Cyclic Spectroscopy

Cyclic spectroscopy is a technique for characterising signals which are, well, cyclic. That is, signals which are periodic in some way: they repeat over and over again, on a particular time-scale. Here's an example in which the amplitude of a signal is modulated with a particular period:

In the case shown above the modulation is very strong and the signal is concentrated into a short interval within each period; in other words, the signal is pulsed. This type of behaviour is very similar to the radio-wave signals which are received from a particular type of astronomical source known as - surprise! - a "pulsar".

When the amplitude of a signal is periodically modulated, its spectrum changes slightly: for each pure tone (i.e. single frequency) in the original signal, the modulated signal has one or more pairs of additional components, at frequencies which differ from the pure tone by multiples (1x, 2x, 3x, …) of the pulsing frequency. (The pulse frequency is the reciprocal of the pulse period so, e.g., if the pulse period is 0.2 seconds then the pulse frequency is 5 Hertz, or 5 pulses per second.) One component of each pair has a higher frequency than the pure tone, and one has a lower frequency; in engineering lingo these are referred to as "upper- and lower-sidebands".
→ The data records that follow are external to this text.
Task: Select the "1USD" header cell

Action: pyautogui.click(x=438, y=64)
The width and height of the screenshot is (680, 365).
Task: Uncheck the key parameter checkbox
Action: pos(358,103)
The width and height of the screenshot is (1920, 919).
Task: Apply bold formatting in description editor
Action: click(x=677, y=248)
The presence of sidebands opens up some new possibilities. To make accurate measurements of the signal strength we need to take a product of the signal with itself - because that quantity can be averaged over time, whereas the average of the signal itself is zero. If there were no sidebands there would only be one such quantity that we could form at any given frequency, and that's the squared amplitude of each pure tone at that frequency. That's what you'd call "conventional spectroscopy" - we measure how much signal power there is at each frequency. But when the signal is modulated, at each frequency we have both a lower-sideband and an upper-sideband, so we can form the product of those two - that's cyclic spectroscopy.

Cyclic spectroscopy has been in use for some time in engineering contexts - e.g. to study the acoustic signals in a car's engine, because those signals are modulated by the periodic motion of the pistons in the engine. It was brought into astronomy in 2008 by Paul Demorest (National Radio Astronomy Observatory, U.S.A.), who recognised that cyclic spectroscopy is perfectly suited to characterising the signals of radio pulsars. Paul subsequently joined forces with Willem van Straten (Auckland Uni of Technology) and Manly Astrophysics to develop the application of cyclic spectroscopy to pulsars.

Because the cyclic spectrum is formed from the product of two distinct signals (upper- and lower-sidebands), the result depends both on the amplitude of those signals and on the amount by which one of the sidebands leads, or lags, the other - we call this quantity the "phase". For conventional spectroscopy (no modulation, so no sidebands) the phase is always zero because each measurement is the product of a signal with itself. By contrast, cyclic spectroscopy gives us both the amplitude and the phase for each of the sideband-pairs (1, 2, 3… times the pulse frequency) that we use. We can measure many of these pairs, which gives us a lot of information about the signal - vastly more than conventional spectroscopy - and that's why cyclic spectroscopy is such a useful technique.

There are two particularly important results which we get out of all this information. The first is that we get a measurement of the amplitude and phase of the signal, at each frequency, whereas conventional spectroscopy gives us just the amplitude. The difference is analogous to the difference between holographic and photographic recordings: cyclic spectroscopy is an intrinsically holographic technique. What do we get a hologram of? Well, the radio signals from a pulsar are scattered by lumpiness in the interstellar medium as they propagate to us, so we're doing holography of the interstellar medium.

The second important bit of information that we get is the true shape of the pulses. We can measure pulse shapes without using cyclic spectroscopy, but those aren't the true shapes. The measurement is affected by scattering in the interstellar medium: part of the signal takes longer to arrive, because it travels a slightly longer path, so the pulse is smeared out as it propagates to us. But with cyclic spectroscopy we can precisely quantify the effect of the scattering, and so we obtain a measurement of the pulse profile which is free of the associated smearing. For example: here's the true pulse profile - as determined using cyclic spectroscopy - (in red) for the pulsar B1937+21, shown alongside the profile as it's usually observed - smeared by interstellar scattering (in blue).


 

 

 

 

 

 

These data were taken with the Arecibo radio telescope. Four complete pulse cycles are shown - each cycle consists of a "main pulse" (the bigger of the two peaks in each cycle) and an "inter-pulse". You can most clearly see the smearing effect of the interstellar scattering at the trailing edge of the main pulse, where scattered radio-waves continue to arrive at the telescope even though the pulsar has largely "turned off" by this point. The same results are shown below, but zoomed in on the baseline, showing that there is structure there too, and revealing many differences between the scattered pulse profile and the true profile determined using cyclic spectroscopy.


 

 

 

 

 

Knowing the true profile of the pulses is helpful in trying to understand the physical processes responsible for radio emission in pulsars. Those processes are only poorly understood at present.